A significant question for us, when we have the time, is to ask ourselves: do I love to work, or do I work to love, that is, to show my commitment and dedication to those dependent on me? That is, am I really fond of my employment, enjoying it, looking forward to every Monday of the week, so that I can get back to my workplace and my associates there? Am I glad when vacation time is over, allowing me to return where I really find my fulfillment and satisfaction—in the office, factory, classroom, department, counter or desk? Is it because of that paycheck that I can regularly pocket or bank, that enables me to purchase what I have set my heart on, or retire a debt hanging over my head? These all seem to be worthwhile ambitions that can explain why I love to work. In all these eventualities, work is the consummation of my desires, and the thought of eventual retirement is depressing, so much so that I may look for part-time work when I retire, or rethink my work habitat and develop a hobby, perhaps in the basement workplace, or in the sewing room in the upper floor. Work has been, and remains, the goal of my life, though, with the passage of time, in a different form or pattern. It has come to satisfy my deepest longings.

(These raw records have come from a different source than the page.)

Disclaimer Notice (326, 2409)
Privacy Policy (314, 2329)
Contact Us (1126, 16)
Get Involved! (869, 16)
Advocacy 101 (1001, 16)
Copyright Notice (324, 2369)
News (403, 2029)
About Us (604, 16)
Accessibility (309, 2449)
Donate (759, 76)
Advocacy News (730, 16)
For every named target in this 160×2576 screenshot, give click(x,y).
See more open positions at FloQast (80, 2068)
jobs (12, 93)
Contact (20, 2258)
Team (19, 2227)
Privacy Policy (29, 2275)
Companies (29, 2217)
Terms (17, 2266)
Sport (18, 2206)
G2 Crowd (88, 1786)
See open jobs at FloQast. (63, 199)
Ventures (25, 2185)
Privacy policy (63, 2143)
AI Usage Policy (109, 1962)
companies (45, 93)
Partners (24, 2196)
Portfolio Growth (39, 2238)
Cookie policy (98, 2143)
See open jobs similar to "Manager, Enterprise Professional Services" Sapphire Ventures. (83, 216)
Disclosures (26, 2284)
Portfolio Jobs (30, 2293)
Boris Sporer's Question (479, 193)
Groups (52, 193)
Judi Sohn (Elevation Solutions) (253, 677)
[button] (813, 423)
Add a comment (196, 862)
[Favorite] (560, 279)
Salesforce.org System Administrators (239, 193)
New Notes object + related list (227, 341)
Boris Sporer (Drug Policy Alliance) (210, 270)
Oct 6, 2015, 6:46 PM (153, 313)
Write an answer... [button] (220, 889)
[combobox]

Or, on the other hand, do I work to love, that is, to express my affection, to show my feelings for significant others in my life, to gain enough collateral to start a family, or to marry the man or woman of my desires, or to support worthy causes and contribute to the success of significant endeavors, or to help my parish, the center of my life, to retire its debt? Has my work-life finally put me in a position to do the things I really love: fish, play bridge or poker, putter in the yard, read, travel? So that, when I judge that I have worked enough, and done the things that I wanted to achieve with the hard-earned money accruing to me from my work, supporting and bonding with family, friends, neighbors, fellow-parishioners, then I can gladly put work behind me, and let the next generation step into my shoes, and free me up to leave the workplace behind and join my fellow-retirees at the club, over a drink where we can swap stories and memories, or on the links, where we can tee off for a round of golf? Here is where the association that work has led me into reach fruition. Work has been a means to this long-awaited end, throughout my life.
So work means different things to different people. Work is like putting food on the table. That is, it can be the centerpiece of my day, placing an appetizing assortment of food on display pleasing to the eye and tasty to the palate, the grand finale of the day. Or, that table of plenty can come as a result of a demanding job that puts money in my pocket or bank account enabling me to meet the needs of those entrusted to my care and concern, about whom I care so much. In this way I show my sense of responsibility for those who are dependent on me.
In either case we can praise God for providing a way in which we can either do what we love to do, or be content He has enabled us to provide for those depending on us. They likely converge, for there is nothing to prevent what we enjoy doing also helping us meet our responsibilities, just as there is a deep sense of satisfaction in knowing that the employment consuming my time and energy is helping those who mean so much to me.